▶ THE TASK
Show every line in the records below that contains the word "output".

▶ DATA TO USE

■ ■ ■ ■ ■ ■ ■

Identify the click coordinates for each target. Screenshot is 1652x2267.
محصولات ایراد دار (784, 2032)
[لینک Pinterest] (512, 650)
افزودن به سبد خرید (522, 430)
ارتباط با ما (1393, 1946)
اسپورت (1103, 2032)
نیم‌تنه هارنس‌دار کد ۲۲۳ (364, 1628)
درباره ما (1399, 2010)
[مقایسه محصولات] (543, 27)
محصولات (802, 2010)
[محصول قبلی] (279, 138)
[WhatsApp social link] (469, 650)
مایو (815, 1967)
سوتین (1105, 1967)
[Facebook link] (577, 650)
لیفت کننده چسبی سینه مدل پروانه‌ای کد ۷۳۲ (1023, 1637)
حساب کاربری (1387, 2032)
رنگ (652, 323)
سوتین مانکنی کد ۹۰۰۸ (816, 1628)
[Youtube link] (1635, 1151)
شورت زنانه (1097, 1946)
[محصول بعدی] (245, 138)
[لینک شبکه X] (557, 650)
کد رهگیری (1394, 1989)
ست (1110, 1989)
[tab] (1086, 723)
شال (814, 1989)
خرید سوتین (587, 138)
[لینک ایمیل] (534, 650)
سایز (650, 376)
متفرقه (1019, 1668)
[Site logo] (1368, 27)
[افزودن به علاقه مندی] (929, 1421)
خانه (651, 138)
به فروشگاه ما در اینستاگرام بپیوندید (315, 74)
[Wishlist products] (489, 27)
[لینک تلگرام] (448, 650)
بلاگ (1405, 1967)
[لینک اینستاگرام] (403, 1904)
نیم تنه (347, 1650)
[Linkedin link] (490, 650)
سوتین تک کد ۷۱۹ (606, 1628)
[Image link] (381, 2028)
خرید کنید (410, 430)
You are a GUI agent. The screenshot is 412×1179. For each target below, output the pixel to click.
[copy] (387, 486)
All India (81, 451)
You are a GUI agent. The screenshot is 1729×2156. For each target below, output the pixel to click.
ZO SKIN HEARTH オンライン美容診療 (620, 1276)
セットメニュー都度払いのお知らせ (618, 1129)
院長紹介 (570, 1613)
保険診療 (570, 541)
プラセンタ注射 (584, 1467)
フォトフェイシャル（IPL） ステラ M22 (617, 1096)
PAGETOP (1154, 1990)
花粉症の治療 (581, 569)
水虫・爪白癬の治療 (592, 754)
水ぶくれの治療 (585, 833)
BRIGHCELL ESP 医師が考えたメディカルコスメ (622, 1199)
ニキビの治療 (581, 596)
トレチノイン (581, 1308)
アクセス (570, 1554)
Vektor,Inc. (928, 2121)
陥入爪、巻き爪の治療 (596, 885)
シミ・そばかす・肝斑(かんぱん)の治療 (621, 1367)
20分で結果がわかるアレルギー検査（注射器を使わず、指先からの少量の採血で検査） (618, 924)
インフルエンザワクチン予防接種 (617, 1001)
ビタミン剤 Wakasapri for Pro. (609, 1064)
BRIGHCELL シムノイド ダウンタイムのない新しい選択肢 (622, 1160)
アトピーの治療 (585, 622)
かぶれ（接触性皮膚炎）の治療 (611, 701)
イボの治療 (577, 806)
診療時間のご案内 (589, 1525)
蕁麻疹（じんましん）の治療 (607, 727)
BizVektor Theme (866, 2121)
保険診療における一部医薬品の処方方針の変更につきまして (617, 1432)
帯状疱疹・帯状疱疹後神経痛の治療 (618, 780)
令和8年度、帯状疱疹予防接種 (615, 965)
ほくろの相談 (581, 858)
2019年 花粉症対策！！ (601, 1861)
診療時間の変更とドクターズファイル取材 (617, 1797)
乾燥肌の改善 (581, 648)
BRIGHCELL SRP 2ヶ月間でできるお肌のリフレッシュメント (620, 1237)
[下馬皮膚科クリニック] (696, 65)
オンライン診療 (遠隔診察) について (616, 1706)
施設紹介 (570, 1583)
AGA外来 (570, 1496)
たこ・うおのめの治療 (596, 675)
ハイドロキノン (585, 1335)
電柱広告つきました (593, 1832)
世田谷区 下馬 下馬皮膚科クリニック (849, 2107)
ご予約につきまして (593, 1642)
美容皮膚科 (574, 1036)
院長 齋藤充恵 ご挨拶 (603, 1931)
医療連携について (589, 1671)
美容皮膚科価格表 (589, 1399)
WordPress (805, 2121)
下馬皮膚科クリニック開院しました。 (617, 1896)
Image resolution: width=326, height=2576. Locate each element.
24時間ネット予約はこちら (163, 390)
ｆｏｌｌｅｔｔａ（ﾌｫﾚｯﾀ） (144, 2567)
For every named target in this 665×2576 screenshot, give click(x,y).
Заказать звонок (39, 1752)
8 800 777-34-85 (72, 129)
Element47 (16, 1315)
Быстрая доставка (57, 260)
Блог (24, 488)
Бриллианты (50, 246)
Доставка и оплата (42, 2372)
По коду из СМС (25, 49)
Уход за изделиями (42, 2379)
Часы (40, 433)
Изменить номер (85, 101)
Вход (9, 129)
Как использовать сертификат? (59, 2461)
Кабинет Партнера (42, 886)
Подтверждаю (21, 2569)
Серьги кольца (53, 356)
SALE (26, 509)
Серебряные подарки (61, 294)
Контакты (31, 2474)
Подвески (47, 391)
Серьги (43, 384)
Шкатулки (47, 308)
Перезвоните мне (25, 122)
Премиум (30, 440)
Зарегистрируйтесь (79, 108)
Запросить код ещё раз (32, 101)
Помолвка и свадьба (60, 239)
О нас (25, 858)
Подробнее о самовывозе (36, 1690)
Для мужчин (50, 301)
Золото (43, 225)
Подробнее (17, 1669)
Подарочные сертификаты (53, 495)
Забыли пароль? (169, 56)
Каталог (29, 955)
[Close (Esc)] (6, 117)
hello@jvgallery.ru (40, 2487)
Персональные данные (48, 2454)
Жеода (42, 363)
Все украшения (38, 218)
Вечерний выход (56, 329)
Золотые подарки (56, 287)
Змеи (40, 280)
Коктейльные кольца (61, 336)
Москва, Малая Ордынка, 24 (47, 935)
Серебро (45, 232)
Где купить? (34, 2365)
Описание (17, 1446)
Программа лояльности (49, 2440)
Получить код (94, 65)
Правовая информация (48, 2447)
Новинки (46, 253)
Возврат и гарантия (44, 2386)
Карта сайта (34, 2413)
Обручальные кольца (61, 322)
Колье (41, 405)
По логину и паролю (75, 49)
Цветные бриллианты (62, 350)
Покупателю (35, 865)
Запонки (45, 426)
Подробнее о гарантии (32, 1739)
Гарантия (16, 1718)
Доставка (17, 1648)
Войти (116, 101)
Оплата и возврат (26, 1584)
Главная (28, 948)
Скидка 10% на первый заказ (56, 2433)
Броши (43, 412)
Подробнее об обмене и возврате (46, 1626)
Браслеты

■ ■ ■ ■ ■ ■ ■

▶ RESPONSE FOR THIS EXERCISE
You are a GUI agent. The screenshot is 412×1179. For each target below, output the pixel to click.
You are a GUI agent. The screenshot is 1729×2156. For each target below, output the pixel to click.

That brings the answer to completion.